* Task goal *
Could you rewrite the listing below, changing every "GUI agent" to "interface agent" and leaving everything else as it is?

==== Dataset ====

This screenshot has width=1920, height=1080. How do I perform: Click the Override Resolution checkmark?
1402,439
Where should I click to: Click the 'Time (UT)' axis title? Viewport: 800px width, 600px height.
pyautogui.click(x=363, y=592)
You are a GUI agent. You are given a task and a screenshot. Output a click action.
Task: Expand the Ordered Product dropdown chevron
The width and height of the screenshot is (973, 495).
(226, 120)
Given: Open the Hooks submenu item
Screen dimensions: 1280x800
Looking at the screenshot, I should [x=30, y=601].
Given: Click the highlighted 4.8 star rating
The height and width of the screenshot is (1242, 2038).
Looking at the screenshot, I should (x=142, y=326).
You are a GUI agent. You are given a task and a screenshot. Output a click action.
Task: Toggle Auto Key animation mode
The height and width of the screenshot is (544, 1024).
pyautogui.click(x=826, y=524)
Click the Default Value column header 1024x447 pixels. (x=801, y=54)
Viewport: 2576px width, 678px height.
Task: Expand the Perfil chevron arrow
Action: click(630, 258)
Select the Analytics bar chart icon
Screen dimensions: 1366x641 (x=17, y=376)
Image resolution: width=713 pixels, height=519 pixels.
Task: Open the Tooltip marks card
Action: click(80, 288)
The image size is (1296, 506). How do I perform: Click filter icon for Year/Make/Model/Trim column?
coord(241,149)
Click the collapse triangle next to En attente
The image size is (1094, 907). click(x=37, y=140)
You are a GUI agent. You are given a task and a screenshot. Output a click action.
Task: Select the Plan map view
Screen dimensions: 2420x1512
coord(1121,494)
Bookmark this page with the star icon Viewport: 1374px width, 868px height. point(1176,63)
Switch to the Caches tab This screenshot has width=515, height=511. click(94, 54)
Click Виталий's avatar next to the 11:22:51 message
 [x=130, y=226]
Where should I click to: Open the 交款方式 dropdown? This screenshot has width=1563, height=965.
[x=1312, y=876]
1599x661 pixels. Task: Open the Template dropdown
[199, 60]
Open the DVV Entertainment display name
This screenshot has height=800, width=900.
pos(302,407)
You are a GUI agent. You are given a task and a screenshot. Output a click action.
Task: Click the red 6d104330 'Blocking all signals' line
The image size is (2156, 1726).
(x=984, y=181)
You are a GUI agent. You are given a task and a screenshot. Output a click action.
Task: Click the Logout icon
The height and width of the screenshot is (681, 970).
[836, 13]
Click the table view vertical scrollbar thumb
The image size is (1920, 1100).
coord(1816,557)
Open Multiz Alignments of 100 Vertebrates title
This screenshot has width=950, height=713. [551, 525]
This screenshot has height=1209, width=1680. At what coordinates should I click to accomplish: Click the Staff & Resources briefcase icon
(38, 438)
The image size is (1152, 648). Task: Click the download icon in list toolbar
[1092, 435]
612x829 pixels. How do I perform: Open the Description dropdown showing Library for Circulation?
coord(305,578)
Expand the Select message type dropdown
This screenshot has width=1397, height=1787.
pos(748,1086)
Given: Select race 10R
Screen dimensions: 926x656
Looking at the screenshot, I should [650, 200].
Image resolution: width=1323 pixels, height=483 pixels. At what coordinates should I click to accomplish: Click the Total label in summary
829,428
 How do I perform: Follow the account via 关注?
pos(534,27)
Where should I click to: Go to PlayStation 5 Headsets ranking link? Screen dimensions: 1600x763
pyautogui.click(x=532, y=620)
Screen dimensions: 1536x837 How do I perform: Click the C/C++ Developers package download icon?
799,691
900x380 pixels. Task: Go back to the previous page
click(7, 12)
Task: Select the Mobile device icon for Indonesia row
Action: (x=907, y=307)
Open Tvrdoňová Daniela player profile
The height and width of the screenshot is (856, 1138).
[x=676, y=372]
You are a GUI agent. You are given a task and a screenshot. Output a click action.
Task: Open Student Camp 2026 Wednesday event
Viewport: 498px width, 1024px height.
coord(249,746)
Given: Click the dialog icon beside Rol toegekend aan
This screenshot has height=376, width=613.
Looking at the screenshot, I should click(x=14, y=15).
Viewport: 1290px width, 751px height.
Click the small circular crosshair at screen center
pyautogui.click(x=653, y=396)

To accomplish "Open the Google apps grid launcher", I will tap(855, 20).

====

* Answer below *
This screenshot has width=1920, height=1080. How do I perform: Click the Override Resolution checkmark?
1402,439
Where should I click to: Click the 'Time (UT)' axis title? Viewport: 800px width, 600px height.
pyautogui.click(x=363, y=592)
You are a interface agent. You are given a task and a screenshot. Output a click action.
Task: Expand the Ordered Product dropdown chevron
The width and height of the screenshot is (973, 495).
(226, 120)
Given: Open the Hooks submenu item
Screen dimensions: 1280x800
Looking at the screenshot, I should [x=30, y=601].
Given: Click the highlighted 4.8 star rating
The height and width of the screenshot is (1242, 2038).
Looking at the screenshot, I should (x=142, y=326).
You are a interface agent. You are given a task and a screenshot. Output a click action.
Task: Toggle Auto Key animation mode
The height and width of the screenshot is (544, 1024).
pyautogui.click(x=826, y=524)
Click the Default Value column header 1024x447 pixels. (x=801, y=54)
Viewport: 2576px width, 678px height.
Task: Expand the Perfil chevron arrow
Action: click(630, 258)
Select the Analytics bar chart icon
Screen dimensions: 1366x641 (x=17, y=376)
Image resolution: width=713 pixels, height=519 pixels.
Task: Open the Tooltip marks card
Action: click(80, 288)
The image size is (1296, 506). How do I perform: Click filter icon for Year/Make/Model/Trim column?
coord(241,149)
Click the collapse triangle next to En attente
The image size is (1094, 907). click(x=37, y=140)
You are a interface agent. You are given a task and a screenshot. Output a click action.
Task: Select the Plan map view
Screen dimensions: 2420x1512
coord(1121,494)
Bookmark this page with the star icon Viewport: 1374px width, 868px height. point(1176,63)
Switch to the Caches tab This screenshot has width=515, height=511. click(94, 54)
Click Виталий's avatar next to the 11:22:51 message
 [x=130, y=226]
Where should I click to: Open the 交款方式 dropdown? This screenshot has width=1563, height=965.
[x=1312, y=876]
1599x661 pixels. Task: Open the Template dropdown
[199, 60]
Open the DVV Entertainment display name
This screenshot has height=800, width=900.
pos(302,407)
You are a interface agent. You are given a task and a screenshot. Output a click action.
Task: Click the red 6d104330 'Blocking all signals' line
The image size is (2156, 1726).
(x=984, y=181)
You are a interface agent. You are given a task and a screenshot. Output a click action.
Task: Click the Logout icon
The height and width of the screenshot is (681, 970).
[836, 13]
Click the table view vertical scrollbar thumb
The image size is (1920, 1100).
coord(1816,557)
Open Multiz Alignments of 100 Vertebrates title
This screenshot has width=950, height=713. [551, 525]
This screenshot has height=1209, width=1680. At what coordinates should I click to accomplish: Click the Staff & Resources briefcase icon
(38, 438)
The image size is (1152, 648). Task: Click the download icon in list toolbar
[1092, 435]
612x829 pixels. How do I perform: Open the Description dropdown showing Library for Circulation?
coord(305,578)
Expand the Select message type dropdown
This screenshot has width=1397, height=1787.
pos(748,1086)
Given: Select race 10R
Screen dimensions: 926x656
Looking at the screenshot, I should [650, 200].
Image resolution: width=1323 pixels, height=483 pixels. At what coordinates should I click to accomplish: Click the Total label in summary
829,428
 How do I perform: Follow the account via 关注?
pos(534,27)
Where should I click to: Go to PlayStation 5 Headsets ranking link? Screen dimensions: 1600x763
pyautogui.click(x=532, y=620)
Screen dimensions: 1536x837 How do I perform: Click the C/C++ Developers package download icon?
799,691
900x380 pixels. Task: Go back to the previous page
click(7, 12)
Task: Select the Mobile device icon for Indonesia row
Action: (x=907, y=307)
Open Tvrdoňová Daniela player profile
The height and width of the screenshot is (856, 1138).
[x=676, y=372]
You are a interface agent. You are given a task and a screenshot. Output a click action.
Task: Open Student Camp 2026 Wednesday event
Viewport: 498px width, 1024px height.
coord(249,746)
Given: Click the dialog icon beside Rol toegekend aan
This screenshot has height=376, width=613.
Looking at the screenshot, I should click(x=14, y=15).
Viewport: 1290px width, 751px height.
Click the small circular crosshair at screen center
pyautogui.click(x=653, y=396)

To accomplish "Open the Google apps grid launcher", I will tap(855, 20).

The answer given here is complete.